● WORK INSTRUCTIONS
Please print the lines of the records below exactly as they appear, starting at the line with "Task: Open View Bids from the sidebar" and ending at the line with "Action: pos(833,560)", including both of those lines.

● Saved entries
* * * *
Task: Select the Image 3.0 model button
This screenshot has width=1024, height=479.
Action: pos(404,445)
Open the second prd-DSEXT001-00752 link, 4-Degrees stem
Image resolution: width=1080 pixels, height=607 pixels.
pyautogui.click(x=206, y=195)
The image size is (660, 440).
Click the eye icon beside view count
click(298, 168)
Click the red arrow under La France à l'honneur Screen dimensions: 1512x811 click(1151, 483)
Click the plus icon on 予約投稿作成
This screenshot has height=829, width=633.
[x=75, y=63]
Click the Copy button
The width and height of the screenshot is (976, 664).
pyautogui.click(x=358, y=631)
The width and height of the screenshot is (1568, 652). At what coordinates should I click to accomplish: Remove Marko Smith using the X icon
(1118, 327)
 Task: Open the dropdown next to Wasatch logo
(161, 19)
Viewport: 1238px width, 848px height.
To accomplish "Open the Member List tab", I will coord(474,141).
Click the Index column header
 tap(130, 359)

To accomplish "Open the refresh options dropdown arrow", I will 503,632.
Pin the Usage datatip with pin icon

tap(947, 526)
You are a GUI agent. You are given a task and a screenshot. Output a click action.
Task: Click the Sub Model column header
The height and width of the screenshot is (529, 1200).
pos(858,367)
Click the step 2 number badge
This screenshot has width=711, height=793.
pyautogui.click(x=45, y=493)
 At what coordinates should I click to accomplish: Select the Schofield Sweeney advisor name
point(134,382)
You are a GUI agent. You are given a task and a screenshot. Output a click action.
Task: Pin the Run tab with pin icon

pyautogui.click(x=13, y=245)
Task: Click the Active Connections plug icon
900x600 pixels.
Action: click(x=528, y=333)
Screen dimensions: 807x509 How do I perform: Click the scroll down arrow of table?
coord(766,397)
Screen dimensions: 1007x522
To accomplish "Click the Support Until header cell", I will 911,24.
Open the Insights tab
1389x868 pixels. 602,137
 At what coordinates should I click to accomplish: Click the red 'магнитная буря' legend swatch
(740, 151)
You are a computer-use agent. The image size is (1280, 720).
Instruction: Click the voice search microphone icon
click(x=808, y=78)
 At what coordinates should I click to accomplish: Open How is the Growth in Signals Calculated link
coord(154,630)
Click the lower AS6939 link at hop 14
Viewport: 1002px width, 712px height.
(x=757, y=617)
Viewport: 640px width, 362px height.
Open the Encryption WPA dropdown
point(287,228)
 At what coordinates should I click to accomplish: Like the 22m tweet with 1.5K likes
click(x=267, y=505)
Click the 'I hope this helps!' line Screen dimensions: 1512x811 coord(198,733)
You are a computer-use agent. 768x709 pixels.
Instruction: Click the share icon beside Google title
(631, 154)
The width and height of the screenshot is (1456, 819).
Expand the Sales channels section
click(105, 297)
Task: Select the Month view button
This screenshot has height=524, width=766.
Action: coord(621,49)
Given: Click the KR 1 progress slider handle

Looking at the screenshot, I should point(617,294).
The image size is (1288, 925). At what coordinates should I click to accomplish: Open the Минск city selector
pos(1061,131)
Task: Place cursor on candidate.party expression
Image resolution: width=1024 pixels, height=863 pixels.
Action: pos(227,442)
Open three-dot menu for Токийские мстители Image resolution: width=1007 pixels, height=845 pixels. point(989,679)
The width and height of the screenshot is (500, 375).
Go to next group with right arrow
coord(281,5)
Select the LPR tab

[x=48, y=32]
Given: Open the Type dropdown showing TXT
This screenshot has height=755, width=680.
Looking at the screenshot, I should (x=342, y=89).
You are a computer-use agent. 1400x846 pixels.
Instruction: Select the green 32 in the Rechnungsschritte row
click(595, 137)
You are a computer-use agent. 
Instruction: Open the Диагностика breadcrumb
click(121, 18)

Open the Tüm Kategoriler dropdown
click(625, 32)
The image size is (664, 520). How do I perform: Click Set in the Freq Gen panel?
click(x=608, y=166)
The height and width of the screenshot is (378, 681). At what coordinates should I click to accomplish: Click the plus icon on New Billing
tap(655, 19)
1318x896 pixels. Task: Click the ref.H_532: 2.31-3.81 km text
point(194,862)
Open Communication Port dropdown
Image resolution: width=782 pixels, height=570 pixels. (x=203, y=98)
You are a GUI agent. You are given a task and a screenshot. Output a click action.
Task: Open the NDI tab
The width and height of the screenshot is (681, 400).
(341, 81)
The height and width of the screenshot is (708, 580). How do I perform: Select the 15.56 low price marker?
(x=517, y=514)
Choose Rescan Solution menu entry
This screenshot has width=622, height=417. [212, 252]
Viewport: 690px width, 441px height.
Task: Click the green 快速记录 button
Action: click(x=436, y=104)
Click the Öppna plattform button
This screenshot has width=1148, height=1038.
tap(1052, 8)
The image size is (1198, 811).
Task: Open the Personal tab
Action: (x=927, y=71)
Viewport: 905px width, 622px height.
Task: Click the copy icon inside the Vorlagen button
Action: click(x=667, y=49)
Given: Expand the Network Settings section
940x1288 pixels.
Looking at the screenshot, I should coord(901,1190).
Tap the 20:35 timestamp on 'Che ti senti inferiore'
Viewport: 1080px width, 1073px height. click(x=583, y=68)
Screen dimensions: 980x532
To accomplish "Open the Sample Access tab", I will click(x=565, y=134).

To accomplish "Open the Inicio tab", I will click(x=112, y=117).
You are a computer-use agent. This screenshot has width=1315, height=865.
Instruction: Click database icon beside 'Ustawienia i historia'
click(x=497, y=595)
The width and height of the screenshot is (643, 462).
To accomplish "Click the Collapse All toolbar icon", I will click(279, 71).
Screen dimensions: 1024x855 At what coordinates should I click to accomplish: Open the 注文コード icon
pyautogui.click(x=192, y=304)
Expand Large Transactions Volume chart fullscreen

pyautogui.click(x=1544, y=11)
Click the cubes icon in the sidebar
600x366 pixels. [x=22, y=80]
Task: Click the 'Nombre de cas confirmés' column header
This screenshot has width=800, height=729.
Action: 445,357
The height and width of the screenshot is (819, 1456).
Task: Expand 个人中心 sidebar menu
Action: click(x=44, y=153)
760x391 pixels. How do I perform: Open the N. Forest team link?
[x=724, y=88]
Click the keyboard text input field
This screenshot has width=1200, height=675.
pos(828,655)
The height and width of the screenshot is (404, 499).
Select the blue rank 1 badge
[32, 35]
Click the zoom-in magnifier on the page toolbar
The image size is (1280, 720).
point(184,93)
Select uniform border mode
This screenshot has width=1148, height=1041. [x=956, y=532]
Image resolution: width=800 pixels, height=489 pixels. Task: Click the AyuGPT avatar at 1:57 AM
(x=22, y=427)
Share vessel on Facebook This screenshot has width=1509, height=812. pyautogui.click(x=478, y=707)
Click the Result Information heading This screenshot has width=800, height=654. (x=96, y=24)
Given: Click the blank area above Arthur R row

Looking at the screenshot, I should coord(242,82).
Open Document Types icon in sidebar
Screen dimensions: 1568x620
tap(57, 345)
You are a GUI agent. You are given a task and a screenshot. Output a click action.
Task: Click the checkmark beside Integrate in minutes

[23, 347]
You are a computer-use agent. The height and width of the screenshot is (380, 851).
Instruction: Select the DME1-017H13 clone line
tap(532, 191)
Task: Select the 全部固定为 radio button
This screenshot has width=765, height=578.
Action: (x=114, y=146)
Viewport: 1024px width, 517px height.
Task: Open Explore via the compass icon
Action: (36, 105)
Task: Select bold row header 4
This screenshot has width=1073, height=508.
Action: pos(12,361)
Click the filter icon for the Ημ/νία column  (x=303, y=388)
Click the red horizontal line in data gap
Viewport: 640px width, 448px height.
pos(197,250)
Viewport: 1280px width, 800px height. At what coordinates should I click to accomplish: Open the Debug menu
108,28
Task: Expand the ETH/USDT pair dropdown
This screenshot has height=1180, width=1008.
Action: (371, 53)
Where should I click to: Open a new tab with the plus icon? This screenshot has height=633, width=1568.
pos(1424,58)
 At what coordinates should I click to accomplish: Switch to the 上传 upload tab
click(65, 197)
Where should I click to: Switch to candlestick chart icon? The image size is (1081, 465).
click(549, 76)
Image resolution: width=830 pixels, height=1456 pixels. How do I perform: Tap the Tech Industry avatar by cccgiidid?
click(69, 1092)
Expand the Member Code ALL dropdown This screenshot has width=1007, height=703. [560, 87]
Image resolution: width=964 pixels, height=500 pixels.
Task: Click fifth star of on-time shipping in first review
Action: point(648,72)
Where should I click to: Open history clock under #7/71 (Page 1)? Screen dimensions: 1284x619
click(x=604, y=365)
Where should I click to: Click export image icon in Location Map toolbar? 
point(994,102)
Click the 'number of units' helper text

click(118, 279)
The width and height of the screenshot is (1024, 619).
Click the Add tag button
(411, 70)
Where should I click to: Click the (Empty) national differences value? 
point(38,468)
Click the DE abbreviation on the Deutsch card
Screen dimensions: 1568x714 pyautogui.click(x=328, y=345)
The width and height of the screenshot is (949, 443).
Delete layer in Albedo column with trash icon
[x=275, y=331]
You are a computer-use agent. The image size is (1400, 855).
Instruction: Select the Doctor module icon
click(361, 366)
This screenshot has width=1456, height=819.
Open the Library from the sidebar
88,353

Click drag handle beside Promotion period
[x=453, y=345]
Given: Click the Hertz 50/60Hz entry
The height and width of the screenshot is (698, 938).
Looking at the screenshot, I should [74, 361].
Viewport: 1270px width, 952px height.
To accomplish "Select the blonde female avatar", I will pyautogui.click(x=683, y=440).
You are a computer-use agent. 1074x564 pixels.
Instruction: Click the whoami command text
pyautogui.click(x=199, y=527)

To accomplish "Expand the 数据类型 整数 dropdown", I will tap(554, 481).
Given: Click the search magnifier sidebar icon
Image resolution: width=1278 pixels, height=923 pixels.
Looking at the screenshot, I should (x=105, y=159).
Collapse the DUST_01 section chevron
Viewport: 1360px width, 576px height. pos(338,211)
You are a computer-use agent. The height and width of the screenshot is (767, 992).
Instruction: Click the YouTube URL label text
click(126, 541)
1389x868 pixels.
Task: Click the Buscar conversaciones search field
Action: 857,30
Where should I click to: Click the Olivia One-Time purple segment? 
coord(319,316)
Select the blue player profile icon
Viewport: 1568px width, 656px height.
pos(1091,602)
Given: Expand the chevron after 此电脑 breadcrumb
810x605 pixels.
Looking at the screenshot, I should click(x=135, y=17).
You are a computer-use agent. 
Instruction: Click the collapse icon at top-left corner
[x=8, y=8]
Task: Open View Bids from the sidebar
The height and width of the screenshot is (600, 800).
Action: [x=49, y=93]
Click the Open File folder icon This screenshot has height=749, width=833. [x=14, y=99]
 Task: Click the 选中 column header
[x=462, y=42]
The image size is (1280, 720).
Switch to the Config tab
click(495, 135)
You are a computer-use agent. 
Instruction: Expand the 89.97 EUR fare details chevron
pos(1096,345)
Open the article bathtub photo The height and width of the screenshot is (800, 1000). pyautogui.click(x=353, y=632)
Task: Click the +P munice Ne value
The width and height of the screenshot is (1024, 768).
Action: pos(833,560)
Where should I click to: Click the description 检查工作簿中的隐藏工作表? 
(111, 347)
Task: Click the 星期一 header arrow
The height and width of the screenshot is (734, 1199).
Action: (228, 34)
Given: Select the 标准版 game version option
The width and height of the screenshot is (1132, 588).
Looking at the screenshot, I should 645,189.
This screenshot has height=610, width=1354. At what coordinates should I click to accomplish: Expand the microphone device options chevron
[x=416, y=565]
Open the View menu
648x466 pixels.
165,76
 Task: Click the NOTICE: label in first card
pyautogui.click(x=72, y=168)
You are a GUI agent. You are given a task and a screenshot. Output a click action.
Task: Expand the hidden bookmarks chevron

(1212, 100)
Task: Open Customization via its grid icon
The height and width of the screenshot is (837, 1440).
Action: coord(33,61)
* * * *
● FINAL RESULT
Task: Open View Bids from the sidebar
The height and width of the screenshot is (600, 800).
Action: [x=49, y=93]
Click the Open File folder icon This screenshot has height=749, width=833. [x=14, y=99]
 Task: Click the 选中 column header
[x=462, y=42]
The image size is (1280, 720).
Switch to the Config tab
click(495, 135)
You are a computer-use agent. 
Instruction: Expand the 89.97 EUR fare details chevron
pos(1096,345)
Open the article bathtub photo The height and width of the screenshot is (800, 1000). pyautogui.click(x=353, y=632)
Task: Click the +P munice Ne value
The width and height of the screenshot is (1024, 768).
Action: pos(833,560)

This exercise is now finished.